A Melange of Mayhem - other aspects of Bartitsu

E.W. Barton-Wright maintained a life-long fascination with all forms of personal combat, especially those that could be turned towards self-defence as well as sport.  His education in England, Germany and France, and subsequent travels through Spain, Portugal, Egypt and Japan afforded him a veritable smorgasbord of fighting  arts. Upon his return to England in 1898, he established the Bartitsu Club as a centre for training in a wide range of combatives.

Along with the four major contributing systems, Barton-Wright was familiar with fencing, wrestling and "the use of the stiletto." He also claimed to have fended off attacks by assailants wielding knives and quarterstaves while he was living in Portugal.

The first technique demonstrated in his 1899 article,
the New Art of Self-Defence, has been identified as a trick commonly employed by the French Apaches - street gangsters who frequented the Montmartre district of Paris, known for their devious repertoire of  improvised weapons and surprise attacks. 

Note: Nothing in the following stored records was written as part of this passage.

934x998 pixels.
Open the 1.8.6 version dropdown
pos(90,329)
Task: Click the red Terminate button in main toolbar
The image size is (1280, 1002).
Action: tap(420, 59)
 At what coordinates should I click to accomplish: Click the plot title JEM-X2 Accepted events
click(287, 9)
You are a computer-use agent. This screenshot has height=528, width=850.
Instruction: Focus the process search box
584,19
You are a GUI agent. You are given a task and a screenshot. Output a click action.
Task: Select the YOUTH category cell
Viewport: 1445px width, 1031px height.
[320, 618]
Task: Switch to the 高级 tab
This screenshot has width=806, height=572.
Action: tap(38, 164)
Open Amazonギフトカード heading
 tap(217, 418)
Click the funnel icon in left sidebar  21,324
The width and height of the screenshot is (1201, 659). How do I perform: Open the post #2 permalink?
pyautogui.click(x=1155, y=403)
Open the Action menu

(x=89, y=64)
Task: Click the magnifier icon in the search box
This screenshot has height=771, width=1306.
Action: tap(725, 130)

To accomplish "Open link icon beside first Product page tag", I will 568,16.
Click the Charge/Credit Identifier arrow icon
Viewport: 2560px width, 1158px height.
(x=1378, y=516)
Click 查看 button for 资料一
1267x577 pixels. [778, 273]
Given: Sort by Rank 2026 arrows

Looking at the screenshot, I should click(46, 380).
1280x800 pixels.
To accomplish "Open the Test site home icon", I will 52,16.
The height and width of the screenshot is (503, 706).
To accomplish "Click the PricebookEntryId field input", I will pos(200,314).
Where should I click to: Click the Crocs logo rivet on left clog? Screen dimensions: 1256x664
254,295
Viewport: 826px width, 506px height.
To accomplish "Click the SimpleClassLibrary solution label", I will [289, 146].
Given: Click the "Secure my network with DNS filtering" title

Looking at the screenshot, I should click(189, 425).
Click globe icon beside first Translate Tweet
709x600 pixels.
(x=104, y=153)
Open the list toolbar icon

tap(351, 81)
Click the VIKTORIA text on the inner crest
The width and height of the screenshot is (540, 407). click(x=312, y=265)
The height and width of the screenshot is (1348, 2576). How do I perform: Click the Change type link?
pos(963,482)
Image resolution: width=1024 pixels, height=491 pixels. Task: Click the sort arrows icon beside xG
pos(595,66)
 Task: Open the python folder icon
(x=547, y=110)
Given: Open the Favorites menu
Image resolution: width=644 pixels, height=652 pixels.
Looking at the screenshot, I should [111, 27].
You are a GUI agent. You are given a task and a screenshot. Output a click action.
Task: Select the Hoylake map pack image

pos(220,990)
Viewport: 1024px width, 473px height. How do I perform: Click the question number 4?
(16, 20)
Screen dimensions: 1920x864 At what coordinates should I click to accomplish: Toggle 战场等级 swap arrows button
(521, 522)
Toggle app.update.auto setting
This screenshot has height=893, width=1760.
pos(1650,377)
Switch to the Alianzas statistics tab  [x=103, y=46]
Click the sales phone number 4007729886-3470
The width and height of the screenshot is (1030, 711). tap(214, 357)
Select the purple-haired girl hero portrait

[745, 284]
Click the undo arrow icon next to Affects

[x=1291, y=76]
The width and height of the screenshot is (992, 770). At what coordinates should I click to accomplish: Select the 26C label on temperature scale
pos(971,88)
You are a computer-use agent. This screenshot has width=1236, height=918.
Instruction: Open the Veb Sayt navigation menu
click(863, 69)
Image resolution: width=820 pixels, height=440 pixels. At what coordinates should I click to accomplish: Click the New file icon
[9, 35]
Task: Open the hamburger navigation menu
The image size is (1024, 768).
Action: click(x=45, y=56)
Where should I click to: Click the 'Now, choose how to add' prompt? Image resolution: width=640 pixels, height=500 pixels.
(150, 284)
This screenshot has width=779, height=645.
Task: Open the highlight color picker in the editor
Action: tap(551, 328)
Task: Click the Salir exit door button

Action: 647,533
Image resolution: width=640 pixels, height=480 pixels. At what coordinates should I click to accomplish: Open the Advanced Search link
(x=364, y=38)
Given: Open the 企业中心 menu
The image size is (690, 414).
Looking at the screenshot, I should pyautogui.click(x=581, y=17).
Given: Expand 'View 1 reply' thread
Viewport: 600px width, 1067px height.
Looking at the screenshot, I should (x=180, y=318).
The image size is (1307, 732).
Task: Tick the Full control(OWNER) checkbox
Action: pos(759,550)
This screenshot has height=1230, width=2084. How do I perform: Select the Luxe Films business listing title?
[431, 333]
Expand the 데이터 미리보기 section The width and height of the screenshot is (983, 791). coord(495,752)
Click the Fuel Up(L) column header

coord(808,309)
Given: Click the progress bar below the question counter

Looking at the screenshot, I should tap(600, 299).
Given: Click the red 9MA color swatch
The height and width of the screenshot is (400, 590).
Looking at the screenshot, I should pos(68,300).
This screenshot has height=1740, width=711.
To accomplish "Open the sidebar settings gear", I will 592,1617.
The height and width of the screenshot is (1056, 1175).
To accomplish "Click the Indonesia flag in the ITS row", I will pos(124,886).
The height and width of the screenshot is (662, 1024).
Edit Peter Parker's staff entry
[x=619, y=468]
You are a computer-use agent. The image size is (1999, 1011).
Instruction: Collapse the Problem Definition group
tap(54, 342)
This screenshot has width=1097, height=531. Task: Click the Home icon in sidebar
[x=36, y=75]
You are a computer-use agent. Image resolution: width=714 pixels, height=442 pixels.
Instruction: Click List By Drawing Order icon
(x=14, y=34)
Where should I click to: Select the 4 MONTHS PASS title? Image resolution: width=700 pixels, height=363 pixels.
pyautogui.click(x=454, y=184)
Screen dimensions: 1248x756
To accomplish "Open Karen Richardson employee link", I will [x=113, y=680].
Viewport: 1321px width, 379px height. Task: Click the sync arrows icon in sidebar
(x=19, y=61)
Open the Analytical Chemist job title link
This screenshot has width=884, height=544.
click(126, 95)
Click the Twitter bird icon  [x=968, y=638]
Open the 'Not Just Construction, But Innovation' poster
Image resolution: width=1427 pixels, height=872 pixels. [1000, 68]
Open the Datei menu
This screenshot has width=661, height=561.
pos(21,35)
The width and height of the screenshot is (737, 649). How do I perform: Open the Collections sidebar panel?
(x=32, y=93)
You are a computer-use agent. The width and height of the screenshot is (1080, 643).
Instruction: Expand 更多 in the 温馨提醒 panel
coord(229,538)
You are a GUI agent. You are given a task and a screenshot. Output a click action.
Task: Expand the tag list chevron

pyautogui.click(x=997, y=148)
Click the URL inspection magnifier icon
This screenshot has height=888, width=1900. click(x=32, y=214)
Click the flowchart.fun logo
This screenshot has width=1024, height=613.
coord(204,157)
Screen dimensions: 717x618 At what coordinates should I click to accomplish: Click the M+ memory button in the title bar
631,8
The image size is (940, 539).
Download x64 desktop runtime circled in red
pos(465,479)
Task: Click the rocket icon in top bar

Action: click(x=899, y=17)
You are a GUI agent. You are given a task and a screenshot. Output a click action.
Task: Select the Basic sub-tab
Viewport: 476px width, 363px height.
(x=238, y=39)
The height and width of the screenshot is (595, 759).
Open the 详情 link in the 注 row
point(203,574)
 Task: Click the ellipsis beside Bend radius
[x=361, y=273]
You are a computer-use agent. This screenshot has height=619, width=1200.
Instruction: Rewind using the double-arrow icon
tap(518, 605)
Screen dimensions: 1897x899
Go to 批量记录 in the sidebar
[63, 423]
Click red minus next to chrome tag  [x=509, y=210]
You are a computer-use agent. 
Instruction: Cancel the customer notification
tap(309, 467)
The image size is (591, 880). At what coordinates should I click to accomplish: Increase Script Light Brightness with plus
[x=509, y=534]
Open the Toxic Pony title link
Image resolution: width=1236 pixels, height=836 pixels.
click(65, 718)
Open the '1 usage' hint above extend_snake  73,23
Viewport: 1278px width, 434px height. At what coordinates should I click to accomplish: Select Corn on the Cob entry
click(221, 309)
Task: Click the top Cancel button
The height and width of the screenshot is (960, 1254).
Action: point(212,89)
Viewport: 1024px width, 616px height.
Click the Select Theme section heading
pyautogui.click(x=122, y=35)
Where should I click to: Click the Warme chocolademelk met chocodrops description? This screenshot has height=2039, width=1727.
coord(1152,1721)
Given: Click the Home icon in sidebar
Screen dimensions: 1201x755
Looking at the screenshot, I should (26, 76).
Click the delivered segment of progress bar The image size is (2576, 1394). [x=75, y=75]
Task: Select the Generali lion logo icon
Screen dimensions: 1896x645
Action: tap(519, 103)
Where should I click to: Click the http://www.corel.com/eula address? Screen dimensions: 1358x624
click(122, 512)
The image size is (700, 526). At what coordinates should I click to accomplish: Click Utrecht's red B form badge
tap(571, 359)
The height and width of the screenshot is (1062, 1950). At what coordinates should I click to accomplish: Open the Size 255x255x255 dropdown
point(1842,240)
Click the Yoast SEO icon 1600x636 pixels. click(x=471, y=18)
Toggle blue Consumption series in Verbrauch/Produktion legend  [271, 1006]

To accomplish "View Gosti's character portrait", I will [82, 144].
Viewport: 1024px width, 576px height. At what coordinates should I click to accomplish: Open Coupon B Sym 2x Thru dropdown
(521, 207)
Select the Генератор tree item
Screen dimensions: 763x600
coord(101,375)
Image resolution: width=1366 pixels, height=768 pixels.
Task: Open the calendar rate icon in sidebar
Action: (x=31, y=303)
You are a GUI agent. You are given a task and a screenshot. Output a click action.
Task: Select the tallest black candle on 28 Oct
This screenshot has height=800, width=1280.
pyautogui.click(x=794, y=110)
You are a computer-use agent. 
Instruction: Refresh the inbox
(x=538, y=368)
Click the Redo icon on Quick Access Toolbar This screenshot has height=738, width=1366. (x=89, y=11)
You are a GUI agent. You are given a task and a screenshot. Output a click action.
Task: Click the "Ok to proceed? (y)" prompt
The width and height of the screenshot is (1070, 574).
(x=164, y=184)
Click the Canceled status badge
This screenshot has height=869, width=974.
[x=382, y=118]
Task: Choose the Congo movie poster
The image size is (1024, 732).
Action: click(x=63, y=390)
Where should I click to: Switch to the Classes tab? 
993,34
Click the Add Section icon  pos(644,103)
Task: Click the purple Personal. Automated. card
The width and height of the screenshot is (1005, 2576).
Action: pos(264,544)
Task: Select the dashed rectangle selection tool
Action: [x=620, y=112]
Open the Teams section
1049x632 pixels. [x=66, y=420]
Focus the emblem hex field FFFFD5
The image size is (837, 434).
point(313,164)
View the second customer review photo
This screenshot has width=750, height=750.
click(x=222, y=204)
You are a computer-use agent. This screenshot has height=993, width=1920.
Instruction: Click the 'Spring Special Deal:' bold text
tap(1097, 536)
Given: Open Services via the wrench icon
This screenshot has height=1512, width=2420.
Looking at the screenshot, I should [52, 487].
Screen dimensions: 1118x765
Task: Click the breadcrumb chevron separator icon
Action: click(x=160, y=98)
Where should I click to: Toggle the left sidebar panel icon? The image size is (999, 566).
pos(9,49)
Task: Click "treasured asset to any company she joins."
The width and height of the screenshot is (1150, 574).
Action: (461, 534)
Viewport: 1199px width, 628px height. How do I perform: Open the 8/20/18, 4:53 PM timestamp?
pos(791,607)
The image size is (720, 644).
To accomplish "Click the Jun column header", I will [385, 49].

Sir Alfred Hutton, writing in
the Sword and the Centuries, referred to the Bartitsu Club as "the home of antique fencing in this country." Hutton and his colleagues Egerton Castle and Cyril Matthey were involved in re-creating a number of historical fencing systems, such as the use of the two-handed sword and the rapier. They gave frequent exhibitions during the mid-late 1890s and held training sessions at Barton-Wright's academy in Shaftesbury Avenue, London. Although these antique arts do not appear to have been formally  incorporated into Bartitsu, it may be assumed that Barton-Wright had some familiarity with them.